### Collected data
= = = =
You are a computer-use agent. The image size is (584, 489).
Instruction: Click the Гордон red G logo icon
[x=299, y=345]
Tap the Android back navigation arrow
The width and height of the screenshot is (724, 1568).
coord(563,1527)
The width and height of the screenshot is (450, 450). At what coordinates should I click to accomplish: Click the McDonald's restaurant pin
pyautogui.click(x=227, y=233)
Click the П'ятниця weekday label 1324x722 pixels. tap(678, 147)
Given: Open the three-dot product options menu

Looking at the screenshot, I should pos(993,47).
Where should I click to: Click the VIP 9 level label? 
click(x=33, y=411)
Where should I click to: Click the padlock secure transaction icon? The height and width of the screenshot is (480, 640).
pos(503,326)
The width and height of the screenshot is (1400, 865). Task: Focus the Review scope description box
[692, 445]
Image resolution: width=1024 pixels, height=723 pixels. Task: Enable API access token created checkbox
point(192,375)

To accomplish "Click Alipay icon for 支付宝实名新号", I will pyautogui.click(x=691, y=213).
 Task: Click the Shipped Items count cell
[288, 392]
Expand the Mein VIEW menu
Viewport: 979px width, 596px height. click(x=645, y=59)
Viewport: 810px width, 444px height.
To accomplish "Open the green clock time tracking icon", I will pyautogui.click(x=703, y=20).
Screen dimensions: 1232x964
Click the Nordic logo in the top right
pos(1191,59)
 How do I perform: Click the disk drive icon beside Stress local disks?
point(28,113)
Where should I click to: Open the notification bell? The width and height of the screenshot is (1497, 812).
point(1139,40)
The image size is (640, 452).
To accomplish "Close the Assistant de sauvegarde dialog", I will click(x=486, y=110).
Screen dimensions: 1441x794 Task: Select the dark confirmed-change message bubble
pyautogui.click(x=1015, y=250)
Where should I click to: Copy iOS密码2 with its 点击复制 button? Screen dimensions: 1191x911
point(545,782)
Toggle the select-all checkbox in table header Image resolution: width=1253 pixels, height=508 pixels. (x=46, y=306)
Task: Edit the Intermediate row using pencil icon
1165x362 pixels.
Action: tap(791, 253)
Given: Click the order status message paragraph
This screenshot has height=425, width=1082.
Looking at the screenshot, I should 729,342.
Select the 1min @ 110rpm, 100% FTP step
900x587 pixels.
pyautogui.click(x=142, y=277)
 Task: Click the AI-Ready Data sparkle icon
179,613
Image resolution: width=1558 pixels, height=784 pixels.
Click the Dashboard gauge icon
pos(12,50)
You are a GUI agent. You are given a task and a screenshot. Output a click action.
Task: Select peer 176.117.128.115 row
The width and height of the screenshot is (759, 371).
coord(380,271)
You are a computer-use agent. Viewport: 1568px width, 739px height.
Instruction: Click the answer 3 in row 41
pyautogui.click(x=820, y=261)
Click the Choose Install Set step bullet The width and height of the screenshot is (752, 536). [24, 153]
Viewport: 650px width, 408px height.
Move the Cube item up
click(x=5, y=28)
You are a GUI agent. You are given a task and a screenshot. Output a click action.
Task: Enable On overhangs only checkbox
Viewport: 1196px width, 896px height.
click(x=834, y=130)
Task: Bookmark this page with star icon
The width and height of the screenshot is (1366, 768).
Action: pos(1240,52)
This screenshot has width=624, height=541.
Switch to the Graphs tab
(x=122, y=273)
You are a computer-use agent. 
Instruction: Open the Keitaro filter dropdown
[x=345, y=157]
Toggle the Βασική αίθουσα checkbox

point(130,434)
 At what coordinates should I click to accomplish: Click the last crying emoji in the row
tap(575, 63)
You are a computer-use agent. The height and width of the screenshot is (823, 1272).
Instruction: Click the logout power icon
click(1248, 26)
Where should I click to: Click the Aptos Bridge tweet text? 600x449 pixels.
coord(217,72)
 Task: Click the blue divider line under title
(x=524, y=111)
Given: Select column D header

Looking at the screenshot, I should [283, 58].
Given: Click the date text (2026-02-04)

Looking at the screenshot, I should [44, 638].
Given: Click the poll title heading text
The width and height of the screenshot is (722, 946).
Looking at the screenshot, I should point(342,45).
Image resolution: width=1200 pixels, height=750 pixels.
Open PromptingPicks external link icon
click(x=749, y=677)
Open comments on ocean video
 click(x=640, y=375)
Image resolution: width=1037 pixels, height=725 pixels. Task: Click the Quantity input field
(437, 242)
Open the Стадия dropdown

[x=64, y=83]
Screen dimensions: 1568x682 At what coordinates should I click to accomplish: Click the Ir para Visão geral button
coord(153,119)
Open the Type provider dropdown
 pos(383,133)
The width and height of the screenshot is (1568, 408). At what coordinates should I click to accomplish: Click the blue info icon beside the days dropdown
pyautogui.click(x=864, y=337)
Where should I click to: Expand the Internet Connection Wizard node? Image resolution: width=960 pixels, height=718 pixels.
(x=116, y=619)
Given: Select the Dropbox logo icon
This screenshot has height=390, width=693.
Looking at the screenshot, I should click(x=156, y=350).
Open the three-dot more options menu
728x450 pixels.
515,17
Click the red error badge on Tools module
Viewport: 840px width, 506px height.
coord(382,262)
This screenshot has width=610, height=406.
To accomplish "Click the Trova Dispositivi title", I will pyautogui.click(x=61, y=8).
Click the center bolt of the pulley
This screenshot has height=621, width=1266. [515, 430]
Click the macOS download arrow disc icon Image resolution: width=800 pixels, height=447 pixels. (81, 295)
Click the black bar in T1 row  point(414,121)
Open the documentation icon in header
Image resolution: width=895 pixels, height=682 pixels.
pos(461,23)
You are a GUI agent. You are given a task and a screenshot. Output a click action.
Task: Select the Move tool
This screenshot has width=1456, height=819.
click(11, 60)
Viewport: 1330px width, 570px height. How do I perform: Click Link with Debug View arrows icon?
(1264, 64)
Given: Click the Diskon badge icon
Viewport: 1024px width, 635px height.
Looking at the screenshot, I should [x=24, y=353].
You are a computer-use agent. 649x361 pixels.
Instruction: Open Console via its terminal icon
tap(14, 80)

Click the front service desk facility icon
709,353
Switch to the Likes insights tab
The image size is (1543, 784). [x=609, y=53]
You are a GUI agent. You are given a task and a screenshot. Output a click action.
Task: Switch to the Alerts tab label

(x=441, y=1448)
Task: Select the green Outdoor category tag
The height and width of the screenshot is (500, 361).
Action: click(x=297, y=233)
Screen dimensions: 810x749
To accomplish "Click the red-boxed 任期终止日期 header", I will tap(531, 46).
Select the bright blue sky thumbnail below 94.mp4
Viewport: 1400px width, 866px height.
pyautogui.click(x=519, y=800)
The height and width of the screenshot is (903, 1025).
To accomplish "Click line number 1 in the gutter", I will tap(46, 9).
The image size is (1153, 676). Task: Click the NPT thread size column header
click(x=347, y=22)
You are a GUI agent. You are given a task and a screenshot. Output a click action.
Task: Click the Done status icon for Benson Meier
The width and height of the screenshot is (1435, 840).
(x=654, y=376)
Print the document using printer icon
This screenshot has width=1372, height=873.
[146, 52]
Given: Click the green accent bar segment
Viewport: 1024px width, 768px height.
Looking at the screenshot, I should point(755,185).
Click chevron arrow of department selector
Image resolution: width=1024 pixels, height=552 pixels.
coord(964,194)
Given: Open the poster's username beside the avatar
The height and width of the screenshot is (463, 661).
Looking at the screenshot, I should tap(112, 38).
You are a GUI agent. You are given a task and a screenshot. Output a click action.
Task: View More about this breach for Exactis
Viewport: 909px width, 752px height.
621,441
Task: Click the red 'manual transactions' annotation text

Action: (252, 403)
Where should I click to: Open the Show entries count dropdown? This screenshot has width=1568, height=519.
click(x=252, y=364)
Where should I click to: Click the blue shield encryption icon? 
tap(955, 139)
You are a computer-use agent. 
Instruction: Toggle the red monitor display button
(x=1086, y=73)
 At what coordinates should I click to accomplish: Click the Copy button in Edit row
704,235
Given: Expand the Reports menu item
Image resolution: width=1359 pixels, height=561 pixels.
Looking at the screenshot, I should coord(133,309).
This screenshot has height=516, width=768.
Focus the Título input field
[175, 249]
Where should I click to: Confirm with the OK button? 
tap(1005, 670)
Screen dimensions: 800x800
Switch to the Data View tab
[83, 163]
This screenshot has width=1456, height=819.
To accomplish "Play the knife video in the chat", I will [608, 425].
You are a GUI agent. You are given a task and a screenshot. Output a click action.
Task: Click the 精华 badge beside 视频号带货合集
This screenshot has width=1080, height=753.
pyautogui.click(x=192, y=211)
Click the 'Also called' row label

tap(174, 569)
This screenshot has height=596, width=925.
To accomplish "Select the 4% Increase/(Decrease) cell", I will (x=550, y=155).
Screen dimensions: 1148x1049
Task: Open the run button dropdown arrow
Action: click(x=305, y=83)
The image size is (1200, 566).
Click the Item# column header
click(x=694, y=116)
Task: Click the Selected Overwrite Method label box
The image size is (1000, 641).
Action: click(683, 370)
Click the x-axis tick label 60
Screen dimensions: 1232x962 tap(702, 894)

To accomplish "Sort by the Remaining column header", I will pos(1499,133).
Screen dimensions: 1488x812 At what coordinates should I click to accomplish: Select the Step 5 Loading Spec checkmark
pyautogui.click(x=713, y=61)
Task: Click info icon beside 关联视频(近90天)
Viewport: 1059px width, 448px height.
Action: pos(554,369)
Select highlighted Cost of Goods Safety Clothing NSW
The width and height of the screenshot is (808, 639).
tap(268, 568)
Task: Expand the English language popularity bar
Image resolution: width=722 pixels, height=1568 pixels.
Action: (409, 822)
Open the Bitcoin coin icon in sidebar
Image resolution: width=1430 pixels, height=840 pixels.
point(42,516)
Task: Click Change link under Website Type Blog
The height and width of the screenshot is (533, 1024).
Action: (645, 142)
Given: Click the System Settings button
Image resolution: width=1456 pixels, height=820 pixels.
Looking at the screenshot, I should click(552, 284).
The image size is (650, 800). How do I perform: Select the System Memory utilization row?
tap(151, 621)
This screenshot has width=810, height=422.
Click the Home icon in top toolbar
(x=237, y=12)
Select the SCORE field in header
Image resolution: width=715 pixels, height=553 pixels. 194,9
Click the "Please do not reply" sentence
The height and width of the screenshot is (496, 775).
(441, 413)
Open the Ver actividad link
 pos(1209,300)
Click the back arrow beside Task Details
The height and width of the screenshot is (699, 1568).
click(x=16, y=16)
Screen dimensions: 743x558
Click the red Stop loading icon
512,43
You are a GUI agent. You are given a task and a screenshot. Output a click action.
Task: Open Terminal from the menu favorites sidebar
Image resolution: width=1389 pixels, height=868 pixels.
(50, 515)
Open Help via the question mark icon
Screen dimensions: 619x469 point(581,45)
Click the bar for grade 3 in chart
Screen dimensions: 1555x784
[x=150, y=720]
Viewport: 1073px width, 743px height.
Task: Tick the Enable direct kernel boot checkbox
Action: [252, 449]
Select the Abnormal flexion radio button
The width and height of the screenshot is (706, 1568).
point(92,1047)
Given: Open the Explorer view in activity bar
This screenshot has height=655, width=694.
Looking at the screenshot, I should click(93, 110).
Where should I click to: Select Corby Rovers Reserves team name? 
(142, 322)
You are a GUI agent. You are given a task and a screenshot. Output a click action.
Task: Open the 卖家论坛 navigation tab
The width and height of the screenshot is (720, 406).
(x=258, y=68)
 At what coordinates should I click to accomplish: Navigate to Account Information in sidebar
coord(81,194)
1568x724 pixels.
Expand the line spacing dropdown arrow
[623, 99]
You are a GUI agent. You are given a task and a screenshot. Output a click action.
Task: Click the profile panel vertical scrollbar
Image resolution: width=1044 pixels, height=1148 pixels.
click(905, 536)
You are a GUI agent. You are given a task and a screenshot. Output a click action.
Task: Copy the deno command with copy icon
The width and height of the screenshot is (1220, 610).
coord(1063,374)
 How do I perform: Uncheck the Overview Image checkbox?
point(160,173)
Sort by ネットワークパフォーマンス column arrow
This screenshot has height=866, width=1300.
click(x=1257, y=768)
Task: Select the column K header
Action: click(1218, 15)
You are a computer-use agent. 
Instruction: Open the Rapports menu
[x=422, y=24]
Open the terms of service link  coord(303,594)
= = = =
### EXERCISE GOAL
When you find a line in the records that contains the word "status", copy it.

### RESPONSE TO THE TASK
Given: Click the order status message paragraph
Task: Click the Done status icon for Benson Meier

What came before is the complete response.